If you’re considering a career in the skilled trades, you may be familiar with the individual skills required to succeed in each job—for instance, you likely understand that a welder should have steady hands and good concentration. But if you’ve heard of employers looking for “soft skills”, you may question what qualifies as a soft skill and whether soft skills are really all that important in the skilled trades.
The simplest explanation is that soft skills are the interpersonal skills that you need to succeed in your career. In other words, they’re people skills, and all workers need to develop them as part of their career training. It doesn’t matter whether you choose an academic degree program or technical training; you should always invest in a program where your instructors and mentors will put an appropriate focus on your entire skill set because that approach offers the greatest chance of lifelong success. Strong technical skills may get you a job, but a successful career requires equally strong interpersonal skills.
The following are some critical soft skills that employers look for when evaluating your qualifications:
Work Ethic – Your drive, desire to succeed, and dedication to your work can tell an employer a lot about how much you value your career opportunities, which in turn helps them to determine how invested you’ll be in helping their company grow. Time management is also a valuable part of your work ethic. When you’re punctual every day, meet your deadlines, and stay organized, your employer sees you as a reliable team member.

══════

__Written task__. In the passage on soft skills, rewrite the part from "The following are" to "reliable team member.", substituting "prompt" for "punctual".

Data listing

══════

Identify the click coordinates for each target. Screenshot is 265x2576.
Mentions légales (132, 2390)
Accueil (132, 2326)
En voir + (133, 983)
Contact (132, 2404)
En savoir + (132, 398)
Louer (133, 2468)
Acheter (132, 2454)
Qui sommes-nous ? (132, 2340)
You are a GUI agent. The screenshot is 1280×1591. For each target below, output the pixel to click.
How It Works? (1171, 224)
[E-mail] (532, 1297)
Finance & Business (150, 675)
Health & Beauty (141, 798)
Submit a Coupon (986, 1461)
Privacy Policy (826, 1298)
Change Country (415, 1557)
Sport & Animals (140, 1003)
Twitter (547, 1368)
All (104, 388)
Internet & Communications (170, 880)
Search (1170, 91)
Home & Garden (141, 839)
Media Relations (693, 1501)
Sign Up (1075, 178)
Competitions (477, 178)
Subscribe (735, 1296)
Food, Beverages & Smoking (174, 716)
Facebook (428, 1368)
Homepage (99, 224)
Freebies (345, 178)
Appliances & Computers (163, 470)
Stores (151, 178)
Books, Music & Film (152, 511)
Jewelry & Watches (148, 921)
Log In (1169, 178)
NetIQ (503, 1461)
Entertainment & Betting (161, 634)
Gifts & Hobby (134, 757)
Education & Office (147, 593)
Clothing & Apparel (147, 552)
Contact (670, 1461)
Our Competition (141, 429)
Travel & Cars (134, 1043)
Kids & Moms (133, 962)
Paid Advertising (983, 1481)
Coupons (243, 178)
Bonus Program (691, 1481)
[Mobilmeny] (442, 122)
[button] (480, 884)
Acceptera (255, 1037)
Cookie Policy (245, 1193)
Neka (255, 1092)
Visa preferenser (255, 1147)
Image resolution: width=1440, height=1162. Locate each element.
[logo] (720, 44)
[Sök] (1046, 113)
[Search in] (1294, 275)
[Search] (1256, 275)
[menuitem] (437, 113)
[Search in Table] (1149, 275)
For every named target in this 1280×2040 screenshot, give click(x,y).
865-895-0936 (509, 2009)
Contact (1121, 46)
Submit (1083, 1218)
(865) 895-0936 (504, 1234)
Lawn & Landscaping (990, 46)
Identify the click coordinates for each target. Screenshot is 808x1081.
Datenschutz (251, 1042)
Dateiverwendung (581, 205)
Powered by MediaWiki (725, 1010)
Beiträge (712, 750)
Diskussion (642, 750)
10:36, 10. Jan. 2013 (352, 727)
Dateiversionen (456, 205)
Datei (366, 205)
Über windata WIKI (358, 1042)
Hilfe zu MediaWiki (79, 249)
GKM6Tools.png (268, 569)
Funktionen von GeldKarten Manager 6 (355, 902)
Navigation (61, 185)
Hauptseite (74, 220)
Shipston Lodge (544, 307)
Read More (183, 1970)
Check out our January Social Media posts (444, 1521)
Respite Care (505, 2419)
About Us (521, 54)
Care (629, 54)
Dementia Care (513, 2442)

══════

__Output for this task__.
The following are some critical soft skills that employers look for when evaluating your qualifications:
Work Ethic – Your drive, desire to succeed, and dedication to your work can tell an employer a lot about how much you value your career opportunities, which in turn helps them to determine how invested you’ll be in helping their company grow. Time management is also a valuable part of your work ethic. When you’re prompt every day, meet your deadlines, and stay organized, your employer sees you as a reliable team member.